There’s nothing like it.
There’s nothing like it because their experience helps cement your experience which brings you hope.
Let’s follow the progression backwards now:
Hope comes from experience, experience comes from patience and patience comes by tests.
Romans 12:12 - Rejoicing in hope; patient in tribulation; continuing instant in prayer;
Galatians 6:9 - And let us not be weary in well doing: for in due season we shall reap, if we faint not.
Romans 8:25 - But if we hope for that we see not, then do we with patience wait for it.
Ephesians 4:2 - With all lowliness and meekness, with longsuffering, forbearing one another in love;
The only way for you and I to get anywhere and to have anything in life is to live life with patience. When we get in a hurry, we make mistakes. It’s easy to be so obsessed with our routine and day to day activities that with impatience we can miss the very one the Lord places in our path to minister to.
There is nothing more important than what you’re doing for the Lord. And there are a lot of demands placed upon us by many in our lives. Whether you’re in retail, manufacturing, healthcare or education, there are deadlines, goals, grades and all kinds of stresses put upon you.
But you can meet every one of these challenges with patience. You’ll live better, feel better, look better and be a whole lot better to be around if you do.
Listen to what the scripture says in James chapter 1.

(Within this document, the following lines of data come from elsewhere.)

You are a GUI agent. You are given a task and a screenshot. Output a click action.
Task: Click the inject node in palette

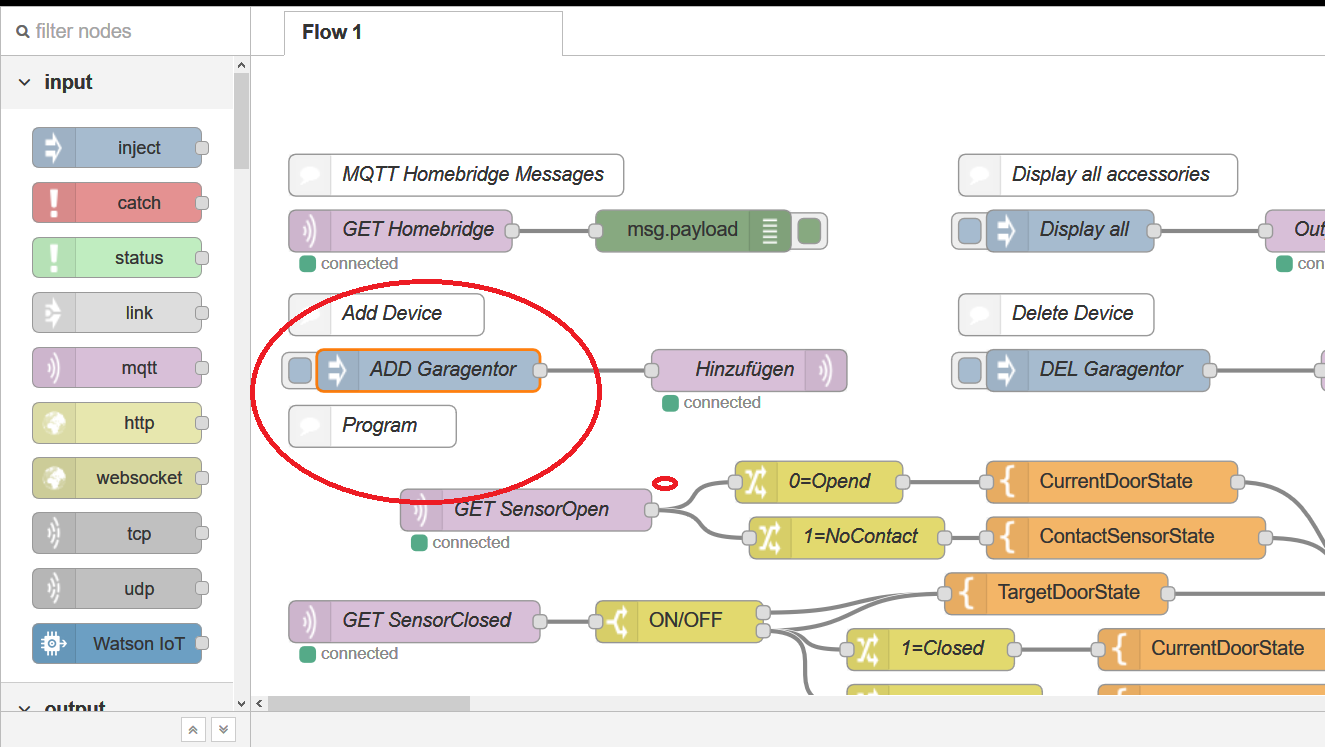click(x=117, y=148)
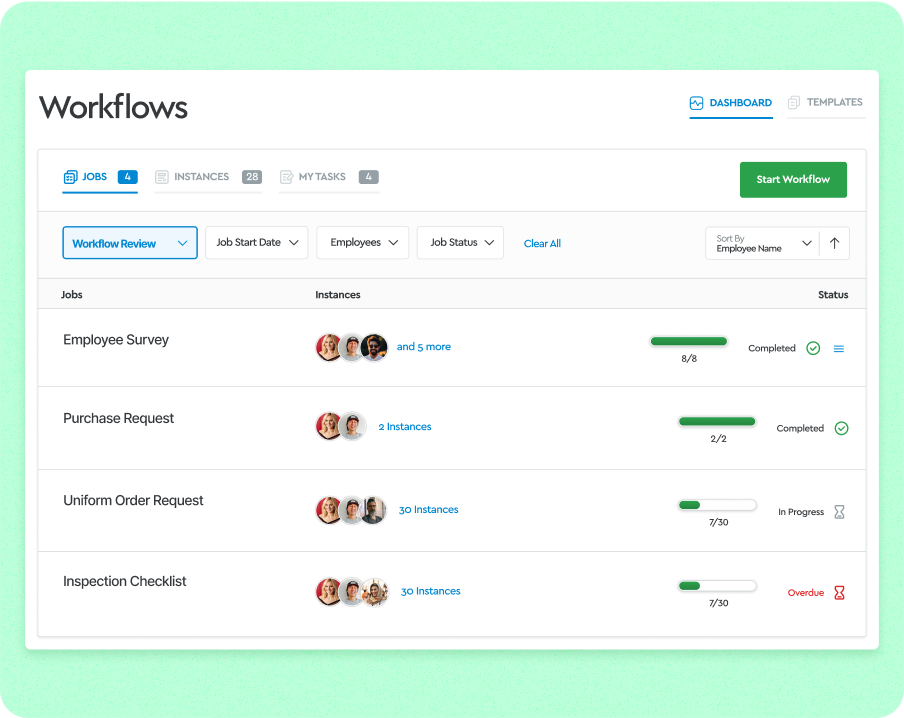Click the Instances tab icon
The width and height of the screenshot is (904, 718).
coord(161,176)
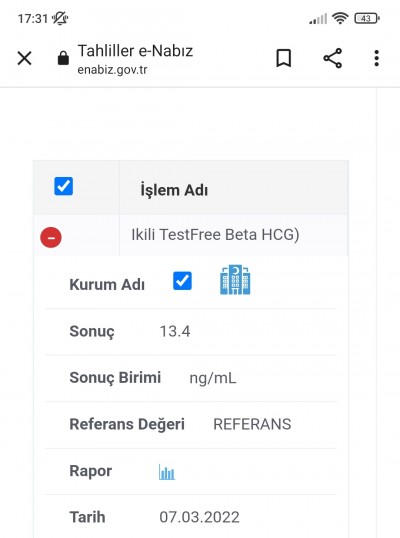The width and height of the screenshot is (400, 538).
Task: Toggle the header select-all checkbox
Action: (x=63, y=186)
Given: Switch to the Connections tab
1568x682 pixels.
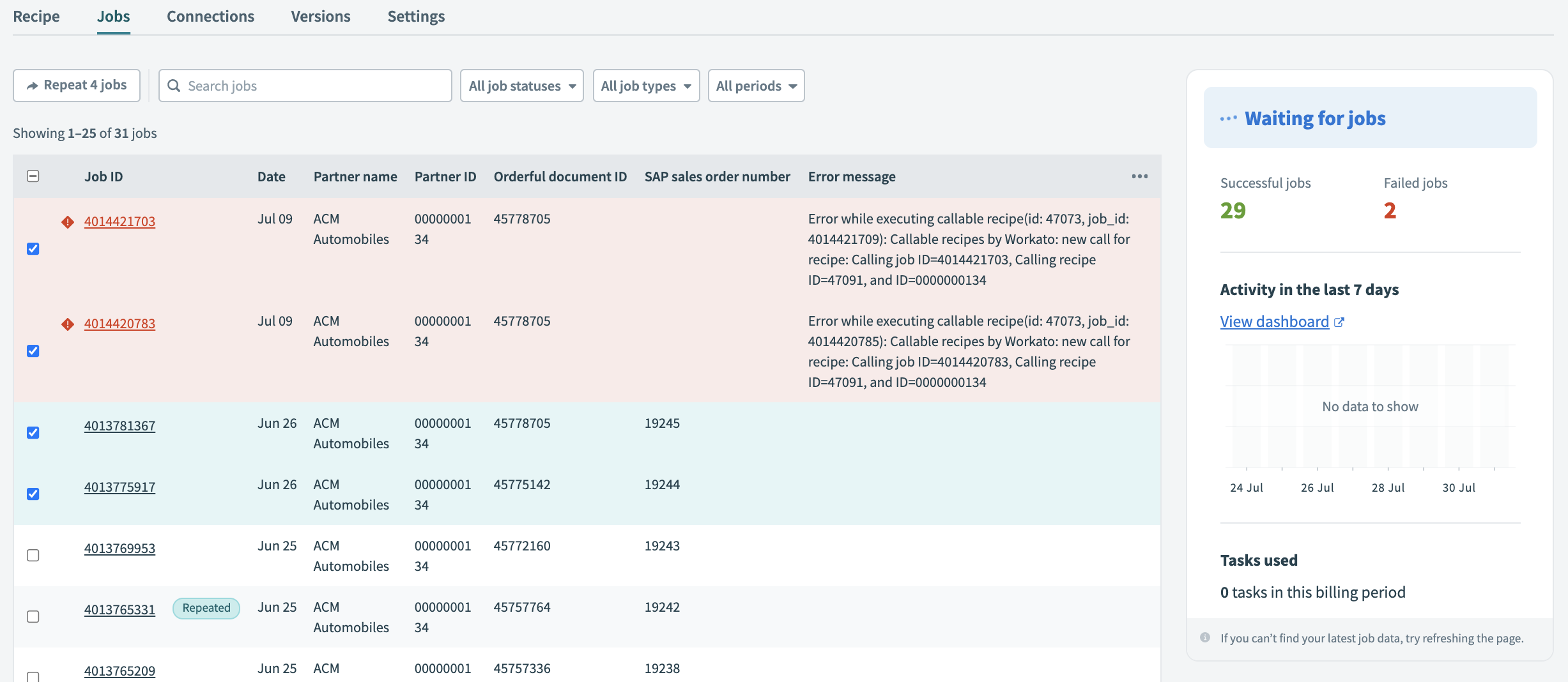Looking at the screenshot, I should pos(210,17).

James 1:2-4 - My brethren, count it all joy when ye fall into divers temptations;3 Knowing this, that the trying of your faith worketh patience.4 But let patience have her perfect work, that ye may be perfect and entire, wanting nothing.
Job’s life was a test of patience.
James 5:11 - Behold, we count them happy which endure. Ye have heard of the patience of Job, and have seen the end of the Lord; that the Lord is very pitiful, and of tender mercy.
We know how the story of Job ends.
Job 42:10, 12 - And the LORD turned the captivity of Job…and the LORD gave Job twice as much as he had before. So the LORD blessed the latter end of Job more than the beginning…
Finally, the Bible says:
Job 1:1 - There was a man in the land of Uz, whose name was Job; and that man was perfect and upright, and one that feared God, and eschewed evil.
I want to leave you with a question today.
Which was it?
Did Job show extraordinary patience because he was perfect and upright before God?
Or
Was Job perfect and upright before God because he showed such extraordinary patience?
Where do you stand?
The only way for us to live this life with the patience that the Bible clearly decrees for us to have is to walk as close as we possibly can with the Lord.
Are you passing your test of patience?